Born in Long Beach, California in 1944, Richard Mock died on July 28, 2006 in Brooklyn, New York.

He learned lithography and block printing at the University of Michigan, while studying on a football scholarship.  Mock earned a Bachelor's Degree  in 1965,  and had his first solo exhibition in 1972 in Soho, New York, where he resided since 1968.  An invitation to the 1973 Whitney Biennial followed in 1973, and in 1980 he participated in the Times Square Show, the same year he was the official portrait painter of the Winter Olympics in Lake Placid.

An interest in politics led to a career in political cartooning, and Mock became well-known for his satiric linocut illustrations on political and social issues, which appeared between 1980 and 1996 on the Op-Ed page of the New York Times.

In the late 1990's, he created a sculpture series called "Money Lures," which consisted of large fishing lures made of commercially shredded American currency.

Mock taught art at New York public schools from 1998 to 2002, and his work was exhibited  in several venues in New York City.

Source:
Obituary The New York Times, August 11, 2006

Biography from Butler Institute of American Art:
Mock was a resident of Houston from the late 1960s to the early 1980s.

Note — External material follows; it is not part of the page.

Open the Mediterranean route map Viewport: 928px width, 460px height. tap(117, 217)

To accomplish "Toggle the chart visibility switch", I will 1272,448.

He then moved to Brooklyn, New York.  His work appears in 55 newspapers and magazines.  From 1976 to 1996, his cartoons appeared regularly on the editorial page of  The New York Times.

His paintings have been collected by the following museums: the National Museum of Australia, The Metropolitan Museum of Art, New York, The Museum of Modern Art, New York, The Brooklyn Museum, The Museum of Fine Arts, Boston, The National Museum of Art, Washington, D.C., and the Victoria and Albert Museum, London.